Assignment >>
Every line below that has "Task" in it should be copied.

Given records >>

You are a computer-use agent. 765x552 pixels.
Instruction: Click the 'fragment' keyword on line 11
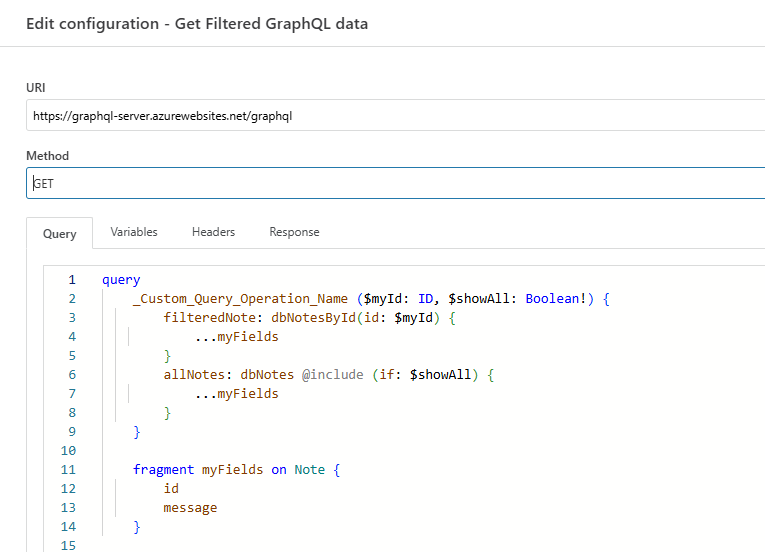(163, 470)
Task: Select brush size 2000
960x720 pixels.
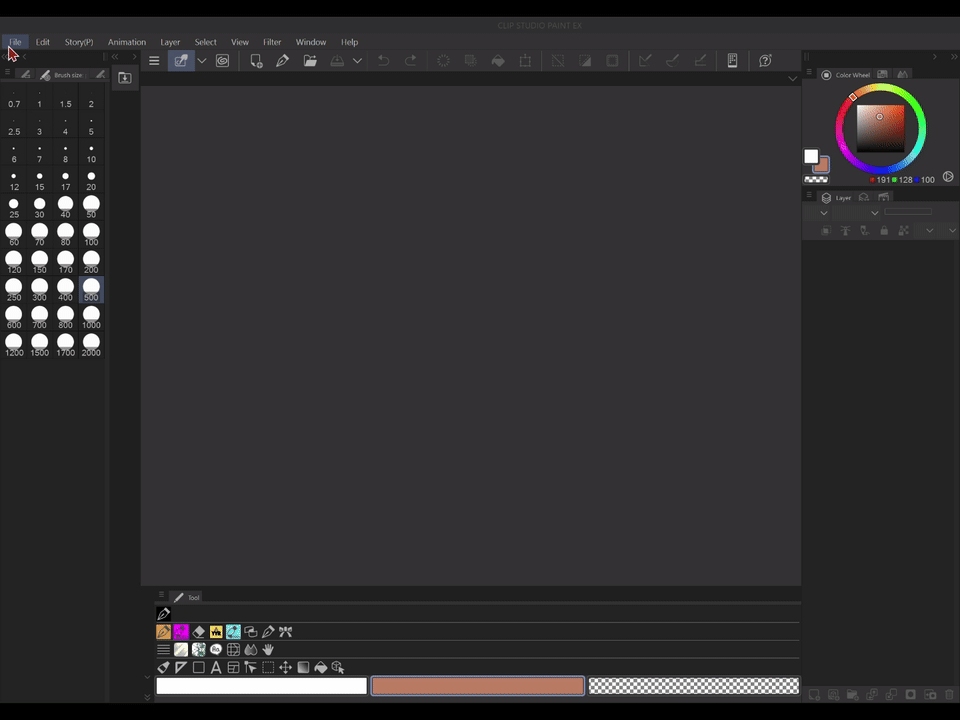Action: tap(91, 345)
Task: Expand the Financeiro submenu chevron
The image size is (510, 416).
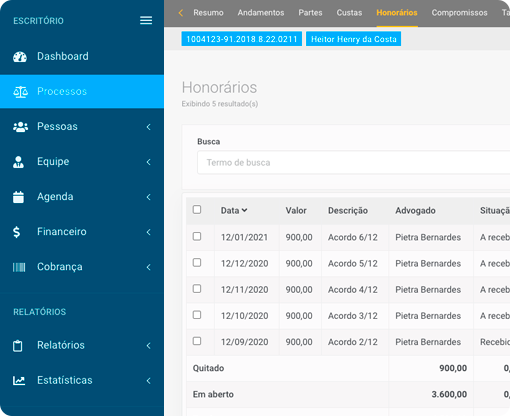Action: click(x=149, y=232)
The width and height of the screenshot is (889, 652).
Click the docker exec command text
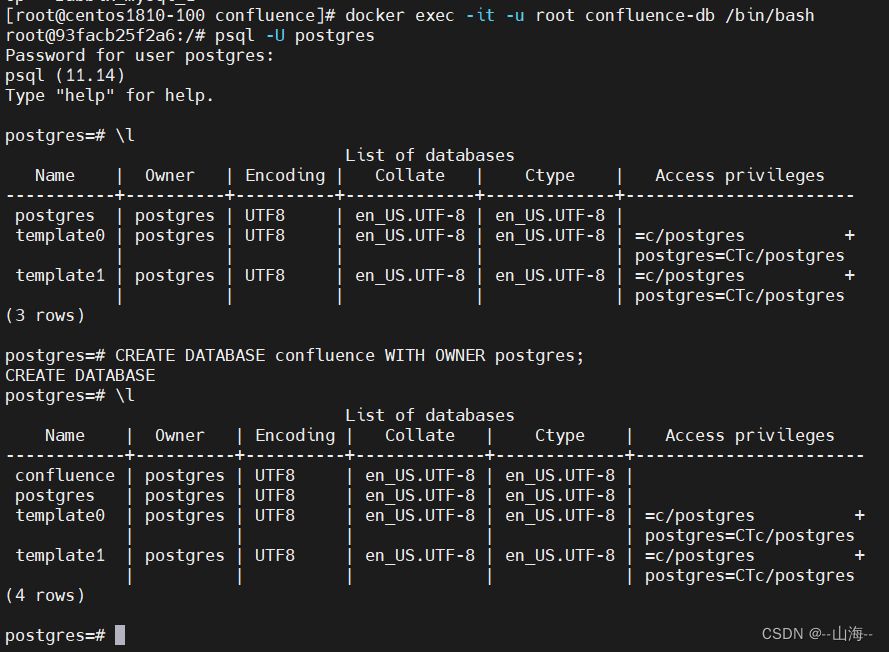[x=579, y=15]
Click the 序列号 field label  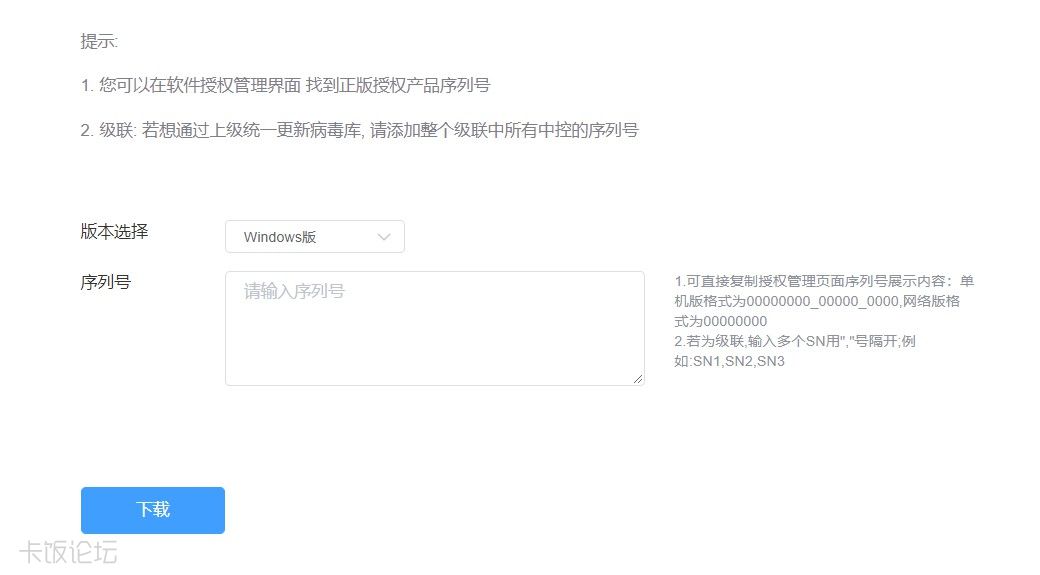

Reply to the exercise >>
Task: Select brush size 2000
Task: Expand the Financeiro submenu chevron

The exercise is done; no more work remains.